A biopsy generally removes only one sample of tissue for examination; the Mohs technique requires taking several tissue samples in successive stages around the tumor area.

First, the visible tumor is removed and then a thin layer of tissue removed from the surrounding skin and base is mapped and sectioned. Specimens from each section are frozen and stained for examination under a microscope to check for additional cancer cells. If more are present, additional tissue layers are removed until the area is clear. The patient sits up with a temporary bandage for about 30 minutes to an hour between each excision.

“The whole concept is wonderfully simple,” says Dr. Braun, who has been performing the procedure for 20 years. “It’s just paying attention to every detail.”

The complete procedure normally takes no more than half a day, including closing the wound. In a very few cases, particularly when a person’s facial expression might be affected by the closure, the patient could be referred to a full-time plastic surgeon to finish the job — possibly under general anesthetic in a hospital setting.

Normally, the Mohs specialist closes the wound himself on the spot using stitches, a skin graft or skin flap. The flap is a piece of skin near the wound that is cut and stretched to hide all or most of the opening. “It’s basically borrowing from Peter to pay Paul,” Dr. Braun says. The graft is a piece of skin lifted from another part of the body and applied to the site. In either case, healing takes several weeks.

The method is labor-intensive and, to be successful, is highly dependent on the surgeon’s experienced eye as well as a steady hand. Dr. Braun treated President Reagan for basal cell cancer while he was in office. A souvenir photo and inscription to “Marty” hangs prominently on the doctor’s wall.

Mr. Kutchinsky sought help at the right time; his tumor was in an area perilously close to the brain. Nervous initially, he had to calm down enough to keep his eyelids closed throughout the procedure. A cover was put over his face only during the reconstructive flap repair segment.

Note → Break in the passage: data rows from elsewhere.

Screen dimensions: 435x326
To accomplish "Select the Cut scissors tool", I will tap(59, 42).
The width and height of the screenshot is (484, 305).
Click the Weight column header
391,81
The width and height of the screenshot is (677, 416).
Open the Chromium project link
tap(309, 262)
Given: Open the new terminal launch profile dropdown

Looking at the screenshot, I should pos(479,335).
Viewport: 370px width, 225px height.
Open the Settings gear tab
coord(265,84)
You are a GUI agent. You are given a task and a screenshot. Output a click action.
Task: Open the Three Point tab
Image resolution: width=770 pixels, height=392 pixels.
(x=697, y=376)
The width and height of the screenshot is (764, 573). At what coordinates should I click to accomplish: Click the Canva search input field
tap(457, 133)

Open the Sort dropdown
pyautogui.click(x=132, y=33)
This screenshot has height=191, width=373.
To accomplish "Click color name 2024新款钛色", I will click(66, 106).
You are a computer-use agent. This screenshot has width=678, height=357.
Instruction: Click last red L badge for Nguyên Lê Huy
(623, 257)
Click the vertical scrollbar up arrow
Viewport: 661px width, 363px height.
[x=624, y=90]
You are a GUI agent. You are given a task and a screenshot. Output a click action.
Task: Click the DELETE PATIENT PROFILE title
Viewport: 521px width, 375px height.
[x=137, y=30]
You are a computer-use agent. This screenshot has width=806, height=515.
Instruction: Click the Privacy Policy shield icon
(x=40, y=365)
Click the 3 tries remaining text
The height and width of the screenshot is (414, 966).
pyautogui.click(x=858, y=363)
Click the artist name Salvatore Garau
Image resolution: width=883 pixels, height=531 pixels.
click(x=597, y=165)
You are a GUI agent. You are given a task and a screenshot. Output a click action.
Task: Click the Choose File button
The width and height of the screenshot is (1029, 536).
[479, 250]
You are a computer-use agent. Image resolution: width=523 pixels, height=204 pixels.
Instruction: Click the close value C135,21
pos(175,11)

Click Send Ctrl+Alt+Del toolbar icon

“Stay put if you would,” the blue-gowned Dr. Braun periodically cautioned his patient, who was stretched out on the table under bright lights. “Let me know if anything hurts. It’s not supposed to hurt.” The anesthetic went in at 8 a.m., and the first cut was made at 8:13 a.m. “You’re a good patient,” Dr. Braun said reassuringly.

At 8:20 a.m., the external tumor was off and a bandage put on Mr. Kutchinsky’s nose. He was told to wait in a side room where there was tea and coffee. Less than an hour later, he was brought in for another round and then at 9:22 a.m. sent out again to wait, returning for an hour’s repair work — a flap closure — at 10:12 a.m. (The so-called first stage costs $750; each successive stage is $450. A closure can cost between $250 and $1,000. Insurance generally pays for all of it.)

What was Mr. Kutchinsky thinking about while lying there, so still? “My thoughts are about the future, when I am completely healed,” he said.